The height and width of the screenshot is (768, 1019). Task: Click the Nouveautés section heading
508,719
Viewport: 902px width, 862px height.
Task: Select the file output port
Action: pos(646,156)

+++++

Rewrite all the records above, switching "heading" to "header" and keeping everything else unchanged.

◆ **SOLUTION TO THE PROBLEM**
The height and width of the screenshot is (768, 1019). Task: Click the Nouveautés section header
508,719
Viewport: 902px width, 862px height.
Task: Select the file output port
Action: pos(646,156)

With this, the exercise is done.